**Text extract**.

= H-back =

Offensive position in American football

An H-back is an offensive position in American football. The H-back lines up similarly to a tight end, but is "set back" from the line of scrimmage, and is thus counted as one of the four "backs" in the offensive formation. The H-back, while similar in name, should not be confused with "halfback" or "running back", which are used to denote a separate, primary ball-carrying backfield position. The position was made notable in the National Football League (NFL) by the Washington Redskins under head coach Joe Gibbs, who ran a two tight end system. The position was named F-back when used later in Norv Turner's offensive system. The position is similar to that of a slotback (S-back/or A-back)

==Name==
The name H-back can be confusing, because the H-back rarely carries the ball as halfbacks do; instead, the H-back plays a position similar to a tight end or fullback. The name stems from the playbook notation in use at the time the position was developed. Under the system used by Joe Gibbs - and indeed, by many teams then as now - the standard set of eligible ball carriers consisted of three receivers and three backs. The three receivers, the split end, tight end, and flanker, were labeled "X", "Y", and "Z" on play diagrams. The three backs, quarterback, halfback, and fullback, were labeled "Q", "H", and "F". Gibbs' innovation was to move one of the backs up near the line of scrimmage, to act as an extra blocker. At the time the system was developed, the best running back on the Redskins' roster was John Riggins, a fullback. Since Riggins and quarterback Joe Theismann were vital to the team at the time, the lesser used halfback was removed and replaced with an extra blocker. The standard notation was retained; however, this new blocker was still assigned the "H" symbol on play diagrams, hence the name "H-back" for the position. Like a flanker, the H-back was set back from the line of scrimmage, and the role was often played by an athletic tight end. The H-back often has to be versatile; as a backfield member, they can be lined up to act as a lead blocker on running plays. However, the H-back also fills the roles of a traditional tight end, catching passes over the middle and pass blocking when needed.

**What you will do**.
Please continue the H-back article from the point where it ends.

**Stored data**.
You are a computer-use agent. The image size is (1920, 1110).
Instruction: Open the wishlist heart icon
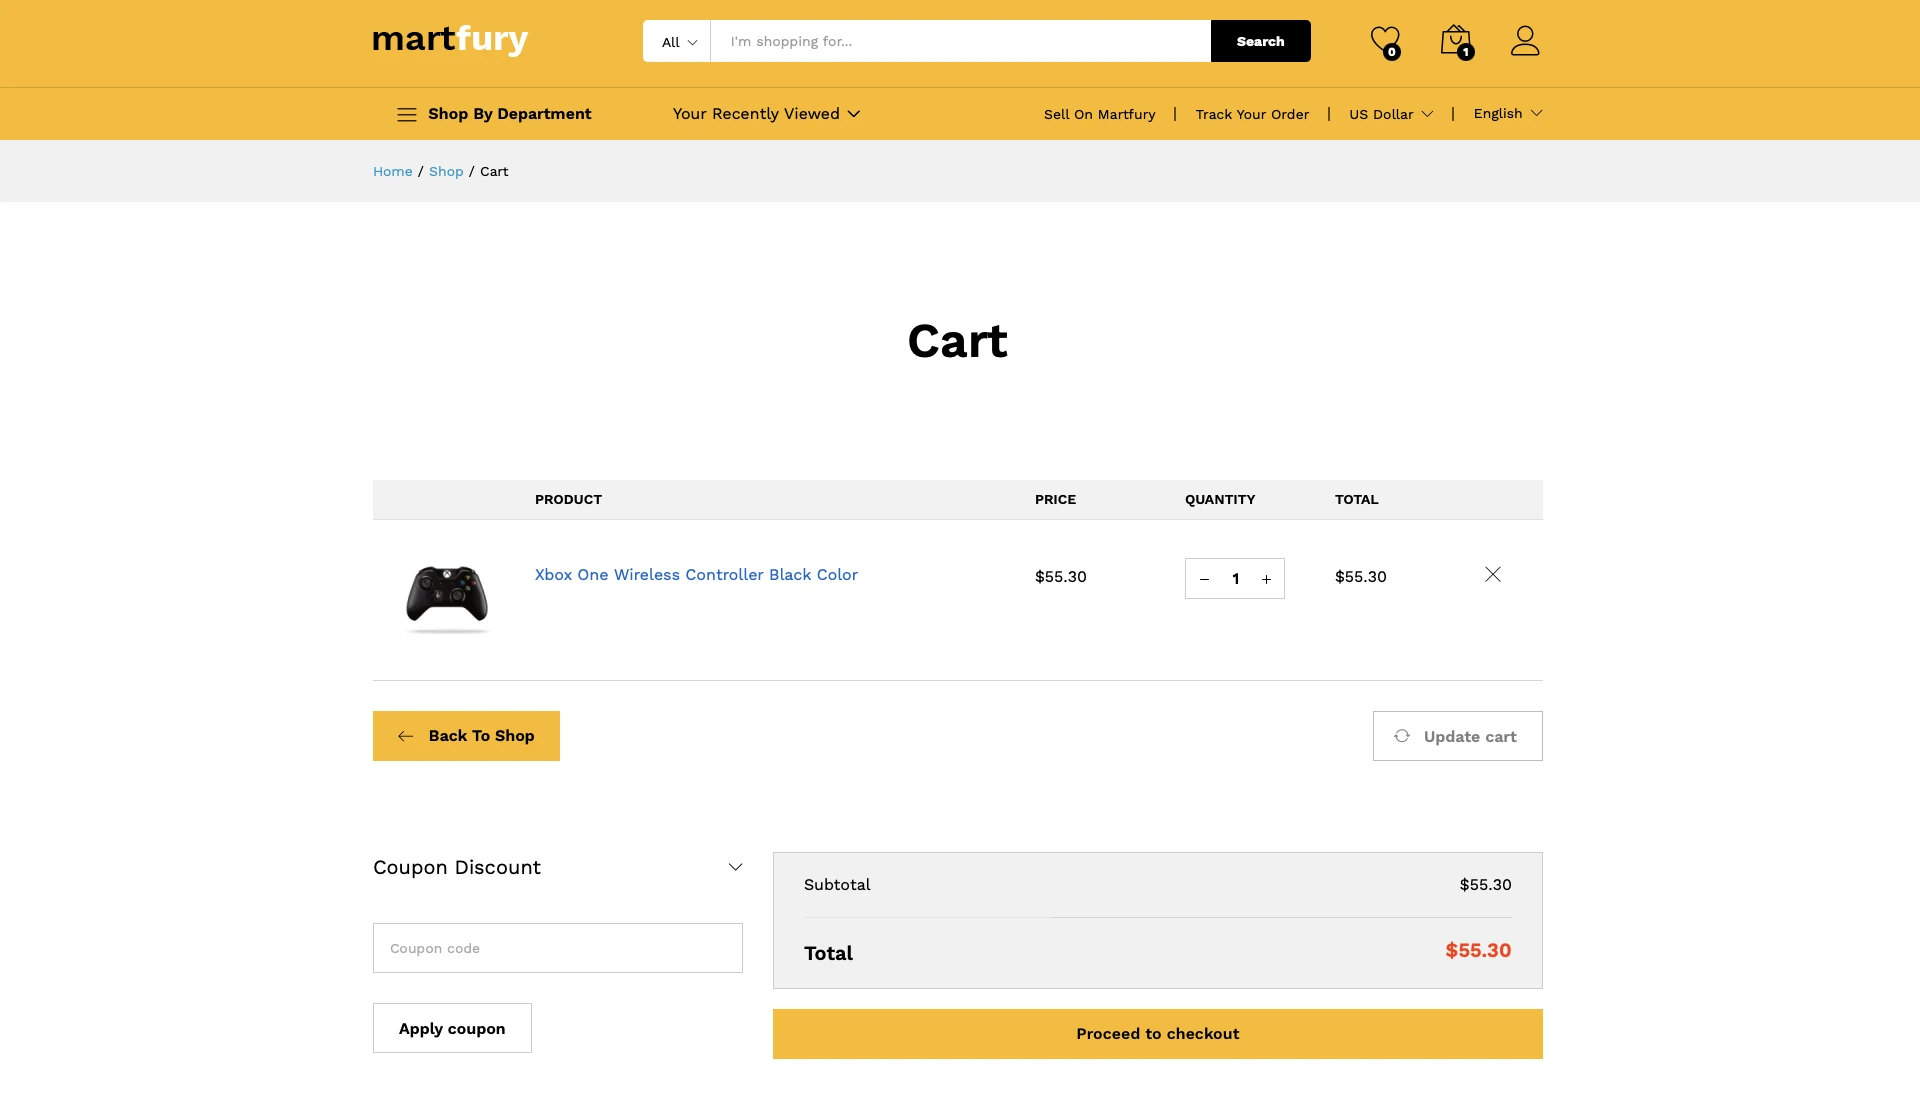[1384, 41]
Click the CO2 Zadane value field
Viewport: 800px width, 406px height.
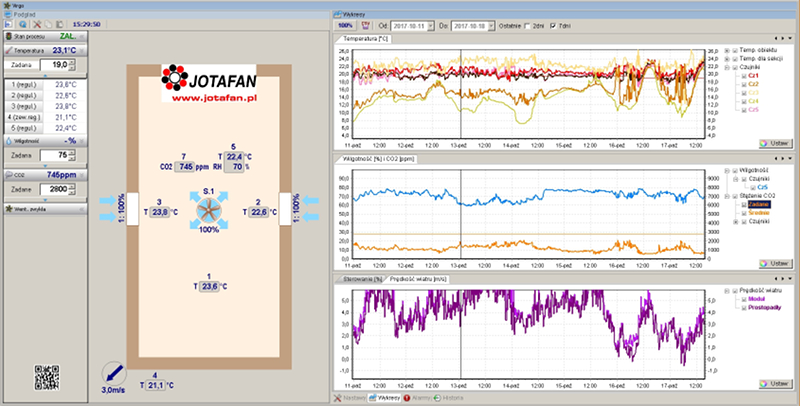(53, 188)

**Response to this task**.
==Washington Redskins==
In the 1980s–2000s Washington Redskins offensive system, the H-back is asked to block, pass protect, and run receiving routes from multiple sets. This compares to the standard tight end which was used primarily as an extra blocker on Washington offensive line. The H-back can line up in the backfield, on the line, or is put into motion. Because of the complexity of the position, a thorough knowledge of the offense is desirable in an H-back. The position, indeed the entire two tight end offense, was created by Gibbs as a direct response to Lawrence Taylor, the New York Giants' dominant linebacker. As Gibbs stated, "We had to try in some way have a special game plan just for Lawrence Taylor. Now you didn't do that very often in this league but I think he's one person that we learned the lesson the hard way. We lost ball games."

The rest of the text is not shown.